Druga sprawa jest taka, że to nieprawda, że cierpienie uszlachetnia. To chrześcijański mit, który nawet w życiu samych chrześcijan się nie weryfikuje.
Spotkałam się kiedyś z poglądem, że Izrael jako ta maleńka żydowska kropla na Bliskim Wschodzie, otoczona przez wrogie mu państwa arabskie, nie ma prawa się utrzymać.

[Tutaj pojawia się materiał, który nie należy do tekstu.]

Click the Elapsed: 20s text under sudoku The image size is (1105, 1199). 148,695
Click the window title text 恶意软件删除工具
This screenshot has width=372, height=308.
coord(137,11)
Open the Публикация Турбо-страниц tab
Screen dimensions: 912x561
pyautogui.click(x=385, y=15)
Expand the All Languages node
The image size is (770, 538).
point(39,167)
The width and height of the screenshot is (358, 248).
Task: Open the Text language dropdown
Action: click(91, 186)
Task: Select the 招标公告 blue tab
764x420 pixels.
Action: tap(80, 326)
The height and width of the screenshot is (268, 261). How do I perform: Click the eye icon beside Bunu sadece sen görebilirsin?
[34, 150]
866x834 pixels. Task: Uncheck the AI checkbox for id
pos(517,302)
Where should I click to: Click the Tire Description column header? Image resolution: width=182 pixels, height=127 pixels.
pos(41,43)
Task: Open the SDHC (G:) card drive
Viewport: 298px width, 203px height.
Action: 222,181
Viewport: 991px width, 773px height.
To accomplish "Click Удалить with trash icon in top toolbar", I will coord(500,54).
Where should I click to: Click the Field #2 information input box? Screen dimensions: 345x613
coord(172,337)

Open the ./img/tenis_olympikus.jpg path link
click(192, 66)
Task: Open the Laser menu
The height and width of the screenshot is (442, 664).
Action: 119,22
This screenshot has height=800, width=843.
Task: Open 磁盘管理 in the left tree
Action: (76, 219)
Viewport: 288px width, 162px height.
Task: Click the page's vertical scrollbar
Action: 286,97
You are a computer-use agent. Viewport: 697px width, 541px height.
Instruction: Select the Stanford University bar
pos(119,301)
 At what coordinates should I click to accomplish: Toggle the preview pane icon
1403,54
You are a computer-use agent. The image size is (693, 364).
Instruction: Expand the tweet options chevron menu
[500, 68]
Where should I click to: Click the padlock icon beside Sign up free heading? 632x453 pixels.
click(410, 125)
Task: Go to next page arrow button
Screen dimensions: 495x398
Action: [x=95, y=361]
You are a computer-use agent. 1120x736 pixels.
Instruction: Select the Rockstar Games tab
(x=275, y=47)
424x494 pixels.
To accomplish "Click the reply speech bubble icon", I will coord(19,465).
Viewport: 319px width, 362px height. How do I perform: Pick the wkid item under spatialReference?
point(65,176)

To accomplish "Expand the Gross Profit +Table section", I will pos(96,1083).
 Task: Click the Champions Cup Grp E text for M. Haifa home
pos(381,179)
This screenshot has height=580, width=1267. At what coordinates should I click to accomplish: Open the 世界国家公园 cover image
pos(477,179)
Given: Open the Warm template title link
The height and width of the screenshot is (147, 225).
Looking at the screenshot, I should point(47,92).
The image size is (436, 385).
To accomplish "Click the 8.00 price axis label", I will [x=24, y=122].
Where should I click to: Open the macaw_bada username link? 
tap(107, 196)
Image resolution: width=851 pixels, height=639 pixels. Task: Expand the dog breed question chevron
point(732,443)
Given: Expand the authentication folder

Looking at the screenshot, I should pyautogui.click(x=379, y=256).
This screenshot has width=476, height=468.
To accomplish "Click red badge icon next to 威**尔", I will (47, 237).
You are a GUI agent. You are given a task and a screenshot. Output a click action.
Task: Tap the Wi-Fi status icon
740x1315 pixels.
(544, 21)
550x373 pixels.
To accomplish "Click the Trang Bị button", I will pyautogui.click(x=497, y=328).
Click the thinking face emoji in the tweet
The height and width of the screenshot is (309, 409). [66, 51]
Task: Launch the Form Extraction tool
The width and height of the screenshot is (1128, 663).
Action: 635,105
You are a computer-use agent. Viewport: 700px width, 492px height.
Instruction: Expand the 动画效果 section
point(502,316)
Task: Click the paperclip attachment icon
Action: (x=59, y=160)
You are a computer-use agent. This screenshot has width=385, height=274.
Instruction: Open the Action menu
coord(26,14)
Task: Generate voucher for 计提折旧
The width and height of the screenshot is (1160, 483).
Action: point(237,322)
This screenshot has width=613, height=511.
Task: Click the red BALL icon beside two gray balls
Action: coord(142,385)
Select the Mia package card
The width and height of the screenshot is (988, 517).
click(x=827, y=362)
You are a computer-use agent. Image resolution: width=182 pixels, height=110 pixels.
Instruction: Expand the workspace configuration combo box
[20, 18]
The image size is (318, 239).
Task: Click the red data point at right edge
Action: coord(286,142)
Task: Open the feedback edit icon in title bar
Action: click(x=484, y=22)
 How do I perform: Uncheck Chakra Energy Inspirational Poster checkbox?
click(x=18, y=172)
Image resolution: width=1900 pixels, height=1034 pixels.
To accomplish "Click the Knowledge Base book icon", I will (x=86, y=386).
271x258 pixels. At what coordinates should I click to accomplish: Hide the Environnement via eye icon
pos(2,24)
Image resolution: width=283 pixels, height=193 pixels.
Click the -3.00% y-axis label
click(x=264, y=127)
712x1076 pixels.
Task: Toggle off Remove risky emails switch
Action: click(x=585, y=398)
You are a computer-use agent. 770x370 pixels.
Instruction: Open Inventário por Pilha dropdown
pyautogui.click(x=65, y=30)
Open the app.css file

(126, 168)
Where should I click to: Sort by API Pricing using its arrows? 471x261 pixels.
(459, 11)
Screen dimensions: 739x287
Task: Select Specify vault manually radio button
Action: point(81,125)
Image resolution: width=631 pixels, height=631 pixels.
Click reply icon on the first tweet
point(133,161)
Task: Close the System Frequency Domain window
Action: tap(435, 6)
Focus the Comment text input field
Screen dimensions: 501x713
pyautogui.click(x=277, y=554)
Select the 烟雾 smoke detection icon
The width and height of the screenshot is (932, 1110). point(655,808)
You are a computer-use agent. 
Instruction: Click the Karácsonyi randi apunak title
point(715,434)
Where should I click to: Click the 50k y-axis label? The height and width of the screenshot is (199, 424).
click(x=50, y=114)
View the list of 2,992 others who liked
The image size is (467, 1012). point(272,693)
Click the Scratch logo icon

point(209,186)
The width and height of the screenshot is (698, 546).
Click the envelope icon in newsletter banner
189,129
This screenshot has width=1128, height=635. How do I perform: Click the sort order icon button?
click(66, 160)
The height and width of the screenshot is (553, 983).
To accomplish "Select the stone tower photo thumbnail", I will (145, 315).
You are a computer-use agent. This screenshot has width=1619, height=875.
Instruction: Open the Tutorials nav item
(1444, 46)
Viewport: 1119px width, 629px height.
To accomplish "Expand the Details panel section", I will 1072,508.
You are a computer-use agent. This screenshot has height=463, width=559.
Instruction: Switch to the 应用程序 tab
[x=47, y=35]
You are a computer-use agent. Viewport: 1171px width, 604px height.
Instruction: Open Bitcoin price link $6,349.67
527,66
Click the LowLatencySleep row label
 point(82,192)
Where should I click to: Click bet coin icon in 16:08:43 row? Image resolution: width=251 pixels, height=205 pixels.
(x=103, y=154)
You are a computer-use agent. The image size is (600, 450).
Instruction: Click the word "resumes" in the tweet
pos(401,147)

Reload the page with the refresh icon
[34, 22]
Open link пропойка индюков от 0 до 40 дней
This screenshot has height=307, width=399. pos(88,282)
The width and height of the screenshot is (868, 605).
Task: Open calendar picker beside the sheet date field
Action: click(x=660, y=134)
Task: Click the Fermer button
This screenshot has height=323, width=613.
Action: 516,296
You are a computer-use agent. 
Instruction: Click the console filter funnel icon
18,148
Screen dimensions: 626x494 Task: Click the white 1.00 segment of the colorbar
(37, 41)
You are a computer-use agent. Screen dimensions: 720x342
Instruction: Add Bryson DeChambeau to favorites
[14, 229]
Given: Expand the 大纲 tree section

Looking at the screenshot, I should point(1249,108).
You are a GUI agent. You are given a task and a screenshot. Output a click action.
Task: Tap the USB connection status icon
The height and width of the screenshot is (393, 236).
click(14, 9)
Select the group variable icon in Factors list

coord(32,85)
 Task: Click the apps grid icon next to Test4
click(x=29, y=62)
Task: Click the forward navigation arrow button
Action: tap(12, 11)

Absolutnie się z tym nie zgadzam. Cała współczesna historia Izraela dowodzi, że to nie jest sezonowe państwo, tylko kraj, który się rozwija, jest absolutnie wspaniały, ma niesamowite osiągnięcia. To jest kraj, który dowodzi bezsprzecznie, że jeśli ludzie umówią się między sobą, że coś zrobią i mają ku temu wolę i determinację oraz garść talentu, uda im się zrealizować ten plan. To nie zmienia faktu, że prawdą jest, iż Izrael jest malutką plamką rzuconą między kraje arabskie, z których zdecydowana większość Izraela nie lubi. To nie Izrael deklarował, że utopi Arabów w Morzu Śródziemnym, tylko Arabowie deklarowali, że utopią w nim Izraelczyków, że zafundują im drugą zagładę. To nie było tak bardzo dawno temu. Nawet w takich krajach, jak Egipt, czy Jordania, które mają zawarty z Izraelem pokój, Egipcjanie i Jordańczycy generalnie nie znoszą Izraela. Na tym między innymi polega to szalone skomplikowanie izraelskiej sytuacji. Bo jeśli patrzymy na Zachodni Brzeg, to faktycznie Izrael wstępuje w roli tego silniejszego. Ale to jest tylko fragment, mały wycinek ziemi wobec islamskiego otoczenia Izraela. To jest taki punkcik na mapie, który musi być chroniony.
W Izraelu niebawem odbędą się wybory. Czy pana zdaniem jest szansa na zmianę rządu na bardziej otwarty na dialog z Palestyną?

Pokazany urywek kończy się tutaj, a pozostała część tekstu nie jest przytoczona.